Hong Kong was low comedy; forty-eight hours of fantastic filth. I woke up Sunday afternoon in my friend Joe’s flat on Hollywood Road. He had got back together with girlfriend Dewi the night before; her friend Venus was sprawled out on his sofa, looking more hungover than anyone I have ever seen. At around three we set off on a little double date.


Joe tucks in

Joe took us to a dim sum joint down the street. It ran a bizarre special offer: half price food all weekend. Because of course, no one ever wants to eat out on the weekend, so you have to cut prices. These days I pretty much refuse to eat in Chinese restaurants unless I have a Cantonese person to order for me, so having Venus there was a total result (Dewi is Indonesian – close but no cigar.) After a lengthy consultation with the waitress, we got stuck into a banquet of steamed leaves, prawn parcels and god-knows-what: divine.

Venus is an eccentric girl with a limited grasp of English. We made slow, leisurely small talk, both amused by our hangovers, and not too concerned when the thread of conversation was intermittently lost. I asked her where she worked - she replied, excellently, “In an office,” before adding, “it’s small potatoes.” I was just about able to communicate that I worked in the London office of Joe’s company.

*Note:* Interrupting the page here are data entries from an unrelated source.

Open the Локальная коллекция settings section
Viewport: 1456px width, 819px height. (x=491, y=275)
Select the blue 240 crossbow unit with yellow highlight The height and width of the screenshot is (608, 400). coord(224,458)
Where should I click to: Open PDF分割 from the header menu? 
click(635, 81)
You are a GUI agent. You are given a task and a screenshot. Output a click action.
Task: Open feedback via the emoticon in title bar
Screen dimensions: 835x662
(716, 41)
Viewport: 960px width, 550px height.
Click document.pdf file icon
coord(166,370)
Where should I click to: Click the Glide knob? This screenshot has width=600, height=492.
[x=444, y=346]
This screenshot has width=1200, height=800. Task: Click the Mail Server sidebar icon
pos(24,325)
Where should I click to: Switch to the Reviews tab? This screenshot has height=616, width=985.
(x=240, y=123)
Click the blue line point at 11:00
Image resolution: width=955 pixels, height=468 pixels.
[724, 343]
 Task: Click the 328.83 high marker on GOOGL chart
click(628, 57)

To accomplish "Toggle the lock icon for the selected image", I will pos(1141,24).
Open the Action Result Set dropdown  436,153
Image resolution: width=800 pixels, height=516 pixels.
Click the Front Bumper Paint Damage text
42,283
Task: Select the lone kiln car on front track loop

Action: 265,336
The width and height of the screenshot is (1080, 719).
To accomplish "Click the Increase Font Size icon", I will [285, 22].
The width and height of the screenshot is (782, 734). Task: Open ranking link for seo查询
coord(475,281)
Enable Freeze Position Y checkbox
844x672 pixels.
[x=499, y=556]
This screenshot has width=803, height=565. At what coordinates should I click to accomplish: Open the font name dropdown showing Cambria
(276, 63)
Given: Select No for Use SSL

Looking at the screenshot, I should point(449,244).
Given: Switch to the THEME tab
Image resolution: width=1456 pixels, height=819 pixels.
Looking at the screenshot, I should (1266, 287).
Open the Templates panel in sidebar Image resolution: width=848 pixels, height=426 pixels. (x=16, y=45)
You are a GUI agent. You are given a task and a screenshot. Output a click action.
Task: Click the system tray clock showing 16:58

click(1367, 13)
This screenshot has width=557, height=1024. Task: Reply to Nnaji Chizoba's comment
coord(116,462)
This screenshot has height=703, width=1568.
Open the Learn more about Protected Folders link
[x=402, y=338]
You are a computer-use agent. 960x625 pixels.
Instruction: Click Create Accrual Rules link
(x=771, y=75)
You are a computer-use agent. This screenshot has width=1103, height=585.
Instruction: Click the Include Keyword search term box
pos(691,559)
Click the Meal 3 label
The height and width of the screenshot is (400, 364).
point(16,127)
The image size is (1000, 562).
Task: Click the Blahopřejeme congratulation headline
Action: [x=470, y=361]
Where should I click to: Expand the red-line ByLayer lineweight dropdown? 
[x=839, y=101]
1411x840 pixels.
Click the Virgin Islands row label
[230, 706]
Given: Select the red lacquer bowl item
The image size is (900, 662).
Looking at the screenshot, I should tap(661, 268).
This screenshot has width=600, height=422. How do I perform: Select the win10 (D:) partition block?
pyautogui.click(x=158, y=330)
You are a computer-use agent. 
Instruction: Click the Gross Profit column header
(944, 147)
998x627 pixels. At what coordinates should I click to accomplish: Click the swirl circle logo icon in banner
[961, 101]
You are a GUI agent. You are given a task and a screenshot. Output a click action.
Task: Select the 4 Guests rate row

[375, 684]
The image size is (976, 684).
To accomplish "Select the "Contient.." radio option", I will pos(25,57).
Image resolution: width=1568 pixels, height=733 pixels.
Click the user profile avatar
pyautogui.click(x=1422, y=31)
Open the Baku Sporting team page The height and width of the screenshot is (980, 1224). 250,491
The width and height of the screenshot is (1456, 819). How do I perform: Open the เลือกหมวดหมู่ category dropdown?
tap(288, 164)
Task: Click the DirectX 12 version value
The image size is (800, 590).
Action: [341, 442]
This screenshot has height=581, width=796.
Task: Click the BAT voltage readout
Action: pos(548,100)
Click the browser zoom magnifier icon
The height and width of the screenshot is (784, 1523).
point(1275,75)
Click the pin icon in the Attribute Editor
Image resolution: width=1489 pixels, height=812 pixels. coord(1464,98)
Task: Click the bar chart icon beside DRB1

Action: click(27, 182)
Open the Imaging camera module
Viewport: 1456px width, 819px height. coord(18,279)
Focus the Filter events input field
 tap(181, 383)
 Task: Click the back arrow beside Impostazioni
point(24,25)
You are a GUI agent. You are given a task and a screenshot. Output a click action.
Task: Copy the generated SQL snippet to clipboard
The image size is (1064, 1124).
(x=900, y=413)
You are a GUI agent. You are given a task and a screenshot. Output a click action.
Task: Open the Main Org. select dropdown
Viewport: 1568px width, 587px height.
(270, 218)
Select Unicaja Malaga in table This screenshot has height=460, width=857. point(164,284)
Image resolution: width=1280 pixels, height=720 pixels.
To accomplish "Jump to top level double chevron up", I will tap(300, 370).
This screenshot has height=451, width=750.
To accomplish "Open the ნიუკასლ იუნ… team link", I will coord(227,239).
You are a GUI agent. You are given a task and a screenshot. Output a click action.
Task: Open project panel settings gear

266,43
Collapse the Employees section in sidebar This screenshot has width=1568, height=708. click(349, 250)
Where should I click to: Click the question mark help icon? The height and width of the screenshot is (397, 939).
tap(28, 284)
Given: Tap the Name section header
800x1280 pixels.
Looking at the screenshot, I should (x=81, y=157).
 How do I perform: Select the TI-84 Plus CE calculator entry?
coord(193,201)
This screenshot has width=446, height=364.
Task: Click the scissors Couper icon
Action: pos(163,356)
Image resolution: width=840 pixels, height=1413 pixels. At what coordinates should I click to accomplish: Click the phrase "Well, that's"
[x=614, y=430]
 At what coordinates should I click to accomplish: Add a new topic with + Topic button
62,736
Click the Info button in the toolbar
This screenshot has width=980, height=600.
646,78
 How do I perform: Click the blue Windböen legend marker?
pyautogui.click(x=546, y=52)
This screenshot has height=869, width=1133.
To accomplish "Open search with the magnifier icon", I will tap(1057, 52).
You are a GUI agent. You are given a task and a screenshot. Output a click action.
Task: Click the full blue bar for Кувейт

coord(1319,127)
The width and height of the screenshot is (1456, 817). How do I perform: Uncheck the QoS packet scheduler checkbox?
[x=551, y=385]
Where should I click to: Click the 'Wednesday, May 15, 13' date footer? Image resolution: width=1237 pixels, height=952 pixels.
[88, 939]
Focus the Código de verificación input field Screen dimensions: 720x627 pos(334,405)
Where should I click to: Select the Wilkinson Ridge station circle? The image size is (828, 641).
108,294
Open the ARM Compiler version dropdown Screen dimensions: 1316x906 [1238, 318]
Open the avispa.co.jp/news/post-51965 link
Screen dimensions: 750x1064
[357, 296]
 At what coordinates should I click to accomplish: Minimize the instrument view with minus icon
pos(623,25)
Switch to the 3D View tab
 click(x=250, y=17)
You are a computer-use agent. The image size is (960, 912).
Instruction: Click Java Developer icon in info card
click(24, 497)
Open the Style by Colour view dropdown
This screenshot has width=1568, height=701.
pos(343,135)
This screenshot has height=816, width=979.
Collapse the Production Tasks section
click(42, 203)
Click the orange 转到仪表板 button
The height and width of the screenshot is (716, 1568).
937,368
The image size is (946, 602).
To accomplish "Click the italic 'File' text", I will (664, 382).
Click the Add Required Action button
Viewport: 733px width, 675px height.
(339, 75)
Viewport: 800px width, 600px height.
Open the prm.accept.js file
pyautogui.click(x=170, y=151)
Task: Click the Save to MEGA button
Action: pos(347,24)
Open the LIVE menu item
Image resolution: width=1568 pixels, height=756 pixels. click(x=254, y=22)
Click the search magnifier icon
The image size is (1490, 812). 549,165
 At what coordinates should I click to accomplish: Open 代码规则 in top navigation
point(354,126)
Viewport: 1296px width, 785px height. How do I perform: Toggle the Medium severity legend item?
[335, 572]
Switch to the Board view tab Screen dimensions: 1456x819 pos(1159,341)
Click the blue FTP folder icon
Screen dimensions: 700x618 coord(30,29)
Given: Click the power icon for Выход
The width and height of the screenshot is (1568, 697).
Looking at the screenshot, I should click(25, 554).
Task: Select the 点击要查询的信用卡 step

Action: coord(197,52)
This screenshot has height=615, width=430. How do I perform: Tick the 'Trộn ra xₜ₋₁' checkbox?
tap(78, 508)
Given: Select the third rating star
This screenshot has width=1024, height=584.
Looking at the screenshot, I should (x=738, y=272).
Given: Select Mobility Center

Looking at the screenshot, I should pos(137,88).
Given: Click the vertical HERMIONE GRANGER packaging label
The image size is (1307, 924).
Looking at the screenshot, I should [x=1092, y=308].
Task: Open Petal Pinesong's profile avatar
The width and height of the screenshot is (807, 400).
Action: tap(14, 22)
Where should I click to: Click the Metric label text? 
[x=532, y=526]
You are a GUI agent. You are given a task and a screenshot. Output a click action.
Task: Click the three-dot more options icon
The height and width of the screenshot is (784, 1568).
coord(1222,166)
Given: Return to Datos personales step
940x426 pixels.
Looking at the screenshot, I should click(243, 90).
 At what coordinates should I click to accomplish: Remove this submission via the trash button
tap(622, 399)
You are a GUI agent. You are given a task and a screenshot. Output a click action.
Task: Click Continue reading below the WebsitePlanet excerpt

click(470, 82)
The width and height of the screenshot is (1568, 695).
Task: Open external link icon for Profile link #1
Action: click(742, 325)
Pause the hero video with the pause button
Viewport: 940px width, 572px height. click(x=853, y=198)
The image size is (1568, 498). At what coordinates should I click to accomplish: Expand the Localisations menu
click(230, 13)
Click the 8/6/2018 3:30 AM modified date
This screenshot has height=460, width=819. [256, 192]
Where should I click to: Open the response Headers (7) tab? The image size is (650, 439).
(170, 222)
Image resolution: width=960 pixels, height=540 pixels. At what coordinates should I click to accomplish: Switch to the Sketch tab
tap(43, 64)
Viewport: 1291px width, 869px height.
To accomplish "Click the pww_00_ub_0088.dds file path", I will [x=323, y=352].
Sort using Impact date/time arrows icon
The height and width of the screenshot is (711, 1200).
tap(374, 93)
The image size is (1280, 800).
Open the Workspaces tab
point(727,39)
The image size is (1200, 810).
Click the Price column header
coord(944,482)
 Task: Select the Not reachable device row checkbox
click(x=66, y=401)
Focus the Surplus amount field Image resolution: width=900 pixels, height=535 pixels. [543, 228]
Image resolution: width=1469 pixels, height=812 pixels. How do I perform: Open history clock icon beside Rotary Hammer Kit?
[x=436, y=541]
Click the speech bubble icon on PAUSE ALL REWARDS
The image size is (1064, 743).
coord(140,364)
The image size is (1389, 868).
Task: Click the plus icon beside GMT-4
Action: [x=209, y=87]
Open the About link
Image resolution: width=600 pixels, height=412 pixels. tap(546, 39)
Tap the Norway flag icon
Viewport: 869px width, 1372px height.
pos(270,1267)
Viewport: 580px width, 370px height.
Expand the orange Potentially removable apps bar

The food and conversation were just fine, but by the end of the meal I was in a little trouble. By this point I was operating firmly on British Businessman Time, a time zone inhabited by those who travel around a third of the globe eastwards and then stay up all night drinking. The heat of the restaurant and the clatter of the plates were playing on my nerves, and I needed to get out. I picked up the bill (less than £12 for four) and we hit the street in search of a fruit juice stand.


Dewi buys some juice

I had about two hours to kill before I needed to head off to catch my return flight to Singapore, so we visited the Mann Mo Temple on Hollywood Road. Mann Mo is a Taoist temple dedicated jointly to the gods of literature and war.

There are two types of Taoism, broadly speaking: Daojiao, or religious Taoism; and Daojia, or philosophical Taoism. Adherents of the former have gods and temples and prayers and ancestor worship; the whole nine yards. It’s basically the standard Chinese folk religion. Adherents of the latter don’t go in for any of the supernatural stuff, but just read Lao Tzu and Chuang Tzu and silently contemplate the Tao all day. I’m a Daojia Taoist, but I was interested to see what my Daojiao brothers and sisters get up to.



I must admit I like their style. The temple was cool and dark inside, which calmed my nerves. Coils of incense hung from the ceiling, and visitors burnt incense sticks in front of the shrines. People also struck a large iron bell with a wooden stick – as Venus showed me, first three times gently, then three times hard. I was in no condition to start asking what all this represented, so I just made a donation and soaked it in.

At one point I lost sight of her, and then found her again, praying on her knees in front of a shrine near the door, presumably for some deity to cure her hangover.

Joe and Dewi got bored and went to wait outside, but I stayed in there for forty or so minutes, listening to bells and staring at the statues until my nerves were totally gone. I floated onto the plane on Hong Kong Airport, as cool as a cucumber.